Nada es para siempre

  • Jafet R. Cortés

La mayoría del tiempo nos quejamos de que lo bueno dura poco, desde una visión enceguecida de la realidad que nos come las ideas; una postura tan absurda que nos visualiza como seres inmortales, cuestión que no puede ser más falsa.

Pero, por qué rayos creemos que los buenos momentos deben durar para siempre, si nuestra vida humana –mortal e imperfecta- no lo es. La existencia de una persona, se puede acabar en cuestión de segundos, como un suspiro.
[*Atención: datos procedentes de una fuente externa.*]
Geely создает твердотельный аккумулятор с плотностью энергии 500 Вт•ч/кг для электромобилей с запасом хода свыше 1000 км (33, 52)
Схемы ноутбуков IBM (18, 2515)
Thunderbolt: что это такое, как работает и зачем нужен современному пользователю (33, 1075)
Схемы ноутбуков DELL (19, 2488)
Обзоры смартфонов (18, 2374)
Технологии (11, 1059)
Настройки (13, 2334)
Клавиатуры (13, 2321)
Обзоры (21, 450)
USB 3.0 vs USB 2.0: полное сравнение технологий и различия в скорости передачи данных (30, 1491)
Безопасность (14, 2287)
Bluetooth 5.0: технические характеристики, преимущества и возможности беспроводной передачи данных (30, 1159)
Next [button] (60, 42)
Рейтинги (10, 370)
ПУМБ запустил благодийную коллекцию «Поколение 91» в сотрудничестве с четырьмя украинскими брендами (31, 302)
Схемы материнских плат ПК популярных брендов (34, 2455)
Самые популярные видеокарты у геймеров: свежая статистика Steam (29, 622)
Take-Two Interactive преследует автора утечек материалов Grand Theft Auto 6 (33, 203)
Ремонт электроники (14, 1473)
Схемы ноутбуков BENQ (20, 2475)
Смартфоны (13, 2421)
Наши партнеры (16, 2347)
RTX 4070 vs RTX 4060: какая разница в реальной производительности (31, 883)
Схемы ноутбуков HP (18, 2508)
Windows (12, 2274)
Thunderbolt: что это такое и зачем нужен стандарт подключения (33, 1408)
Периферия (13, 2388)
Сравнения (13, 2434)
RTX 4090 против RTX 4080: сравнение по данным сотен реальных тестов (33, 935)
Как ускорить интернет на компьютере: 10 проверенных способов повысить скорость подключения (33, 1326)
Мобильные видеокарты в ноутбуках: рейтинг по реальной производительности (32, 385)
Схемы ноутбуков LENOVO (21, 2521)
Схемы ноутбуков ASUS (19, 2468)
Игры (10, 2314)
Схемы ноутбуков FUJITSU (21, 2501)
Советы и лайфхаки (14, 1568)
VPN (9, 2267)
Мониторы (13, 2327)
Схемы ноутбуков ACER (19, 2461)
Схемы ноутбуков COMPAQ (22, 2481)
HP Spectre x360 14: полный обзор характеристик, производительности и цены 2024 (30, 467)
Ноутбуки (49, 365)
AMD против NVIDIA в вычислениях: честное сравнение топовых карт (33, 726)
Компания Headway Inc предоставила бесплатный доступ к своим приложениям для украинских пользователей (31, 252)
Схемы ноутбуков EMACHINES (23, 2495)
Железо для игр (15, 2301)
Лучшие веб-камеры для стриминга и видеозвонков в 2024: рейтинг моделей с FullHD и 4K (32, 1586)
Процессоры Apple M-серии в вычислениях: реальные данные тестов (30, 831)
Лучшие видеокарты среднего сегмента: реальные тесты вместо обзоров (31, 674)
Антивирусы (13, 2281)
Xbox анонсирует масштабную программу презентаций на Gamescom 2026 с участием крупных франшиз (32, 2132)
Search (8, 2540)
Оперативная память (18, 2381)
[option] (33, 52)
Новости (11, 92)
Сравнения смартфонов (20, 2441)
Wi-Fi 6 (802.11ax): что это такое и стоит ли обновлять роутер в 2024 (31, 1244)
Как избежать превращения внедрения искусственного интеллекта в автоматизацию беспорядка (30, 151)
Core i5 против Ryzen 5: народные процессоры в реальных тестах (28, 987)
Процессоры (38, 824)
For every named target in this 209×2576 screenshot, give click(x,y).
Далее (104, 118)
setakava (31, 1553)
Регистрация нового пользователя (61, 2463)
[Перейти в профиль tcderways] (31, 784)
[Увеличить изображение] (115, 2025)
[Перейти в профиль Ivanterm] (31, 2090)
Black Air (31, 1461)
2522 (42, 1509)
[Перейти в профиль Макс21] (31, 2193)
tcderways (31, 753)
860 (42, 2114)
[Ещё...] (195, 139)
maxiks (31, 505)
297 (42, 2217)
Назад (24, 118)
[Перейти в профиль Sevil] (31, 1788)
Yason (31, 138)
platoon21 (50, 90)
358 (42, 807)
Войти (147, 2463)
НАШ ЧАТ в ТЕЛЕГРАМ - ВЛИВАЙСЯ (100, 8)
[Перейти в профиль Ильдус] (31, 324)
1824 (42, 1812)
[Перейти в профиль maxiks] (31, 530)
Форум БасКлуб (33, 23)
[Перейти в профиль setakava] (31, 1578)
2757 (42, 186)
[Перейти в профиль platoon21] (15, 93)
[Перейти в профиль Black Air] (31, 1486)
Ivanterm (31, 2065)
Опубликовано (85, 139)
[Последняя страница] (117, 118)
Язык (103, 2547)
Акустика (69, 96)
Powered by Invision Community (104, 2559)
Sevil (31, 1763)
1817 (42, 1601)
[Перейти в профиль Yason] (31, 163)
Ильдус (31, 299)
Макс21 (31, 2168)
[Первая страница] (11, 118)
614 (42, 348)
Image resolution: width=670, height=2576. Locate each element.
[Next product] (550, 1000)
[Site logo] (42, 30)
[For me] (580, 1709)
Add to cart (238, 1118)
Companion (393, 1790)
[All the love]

Las ansias de futuro, nos enclavan en una proyección ficticia del ahora, que nos hace condenar -la mayor parte del tiempo- a todas aquellas actividades que en nuestra perspectiva duren poco. Lo que no logramos descubrir a la primera es que con este pesado y tortuoso miedo de vivir, se nos está yendo la vida.

Exigimos como requisito que todo dure para siempre. Ajustamos la conceptualización de ese “para siempre” a nuestra mortalidad, y lo hacemos con todas y cada una de aquellas actividades que no queremos que terminen nunca.

Desde esa postura buscamos el amor y le llamamos “amor de mi vida”. Lo más doloroso -en ocasiones liberador- es reconocer que todo tiene un final, y que muchas veces no es el que tanto deseamos, sino el que tiene que ser.

Alguna vez escribí que el amor presenta movimientos muy naturales: cuando menos lo esperas, llega; cuando menos lo quieres, se va.

Más que lo anterior -que sigo reconociendo como una verdad-, quizás debemos aderezar la fórmula a partir de nuestra mortalidad. Por una parte, para reconocer que toda declaración de amor es urgente, porque sencillamente nos vamos a morir; y para saber con certeza que el hecho de que se vaya aquel amor que considerábamos “de nuestra vida”, podría representar una señal ineludible de que quizás tengamos que cambiar de vida, para que llegue un nuevo amor.

Aceptar que todo en algún momento va a terminar, no significa actuar desde el pesimismo, pensando que todo saldrá mal; sino reconocer que tenemos el tiempo limitado, y así, exprimir cada momento de felicidad hasta la médula.

Nada es para siempre, y nuestra vida –como todo- dura lo que tiene que durar, ni más ni menos. Eso convierte al tiempo que pasamos con vida en un conjunto limitado de nano-instantes, pequeños momentos del todo que se van yendo de nuestras manos, mientras buscamos postergar lo que más podamos aquel desenlace sin retorno.

El tiempo es relativo. Tres horas platicando con alguien pueden irse volando, al igual que tres horas escuchando a un ponente describir sin alma un tema -por demás tedioso-, pueden parecer toda una vida. Tres minutos plagados de besos -cortos, pronunciados, profundos, entre mordidas que desatan pasiones, cariño, deseo- pueden hacer las paces con el tiempo un rato, detenerlo; al igual que tres minutos pueden significar la diferencia entre llegar con vida o no a un hospital.

Que sea relativo no quiere decir que podamos hacer nuestra voluntad con él; todo tiene un límite, una fecha de caducidad. A lo que hemos aspirado siempre como humanidad es a romper las leyes naturales en nuestra búsqueda por trascender, volvernos inmortales a través de las historias que van pasando de boca en boca las personas que pudimos llegar a tocar; a través de lo que llegamos a escribir, las obras que pudimos componer; así como nuestro legado genético, aquellos rasgos característicos que heredamos de manera generacional.

Con una exactitud que muchas veces nos aterra, todo dura lo que tiene que durar, ni más ni menos. Es por ello que debemos abrazar la trama, amarla, y olvidar siquiera por un instante que todo tiene un final; debemos amar el ahora desde su mortal esencia que nos invita a vivir, y no solo seguir con vida.